◆ PROBLEM REQUIREMENTS ◆
Reproduce the records below word for word, leaving out the pictures.

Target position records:
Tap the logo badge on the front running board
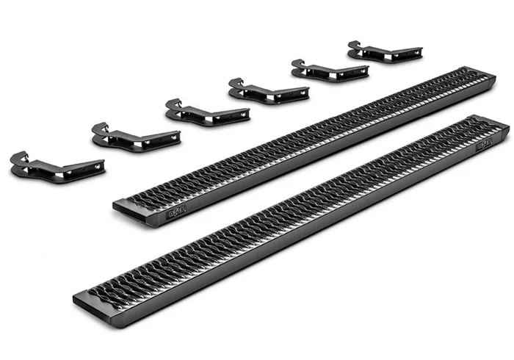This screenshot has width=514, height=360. [x=485, y=144]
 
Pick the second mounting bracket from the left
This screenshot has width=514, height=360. [x=135, y=136]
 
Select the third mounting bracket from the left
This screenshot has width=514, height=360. [x=206, y=111]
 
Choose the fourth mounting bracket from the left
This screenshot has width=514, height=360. [x=269, y=90]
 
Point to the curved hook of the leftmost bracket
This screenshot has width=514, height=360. [x=20, y=157]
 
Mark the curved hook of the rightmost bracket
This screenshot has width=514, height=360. [x=355, y=46]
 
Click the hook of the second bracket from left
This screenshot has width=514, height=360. [x=100, y=129]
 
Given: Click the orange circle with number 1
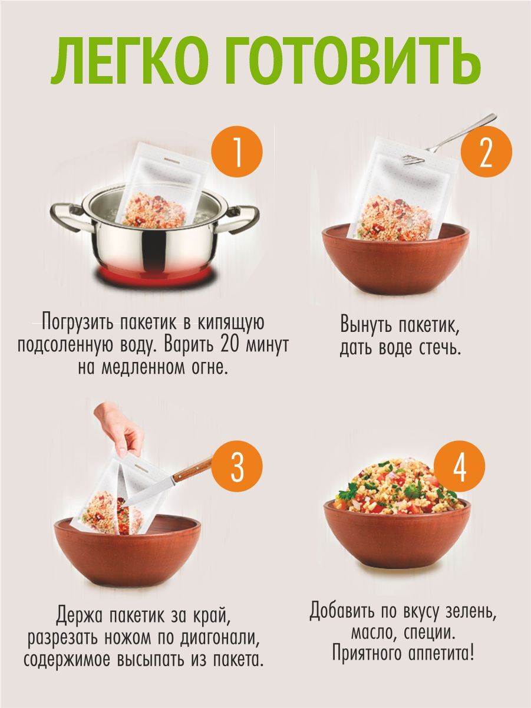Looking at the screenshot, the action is [237, 152].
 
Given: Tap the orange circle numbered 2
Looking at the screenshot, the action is [486, 152].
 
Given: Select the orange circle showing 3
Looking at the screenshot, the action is [237, 466].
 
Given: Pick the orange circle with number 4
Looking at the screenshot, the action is [460, 466].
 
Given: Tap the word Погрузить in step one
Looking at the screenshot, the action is [77, 323].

◆ EXERCISE RESPONSE ◆
Tap the logo badge on the front running board
This screenshot has width=514, height=360. [x=485, y=144]
 
Pick the second mounting bracket from the left
This screenshot has width=514, height=360. [x=135, y=136]
 
Select the third mounting bracket from the left
This screenshot has width=514, height=360. [x=206, y=111]
 
Choose the fourth mounting bracket from the left
This screenshot has width=514, height=360. [x=269, y=90]
 
Point to the curved hook of the leftmost bracket
This screenshot has width=514, height=360. [x=20, y=157]
 
Mark the curved hook of the rightmost bracket
This screenshot has width=514, height=360. [x=355, y=46]
 
Click the hook of the second bracket from left
This screenshot has width=514, height=360. [x=100, y=129]
 
Given: Click the orange circle with number 1
Looking at the screenshot, the action is [237, 152].
 
Given: Tap the orange circle numbered 2
Looking at the screenshot, the action is [486, 152].
 
Given: Select the orange circle showing 3
Looking at the screenshot, the action is [237, 466].
 
Given: Pick the orange circle with number 4
Looking at the screenshot, the action is [460, 466].
 
Given: Tap the word Погрузить in step one
Looking at the screenshot, the action is [77, 323].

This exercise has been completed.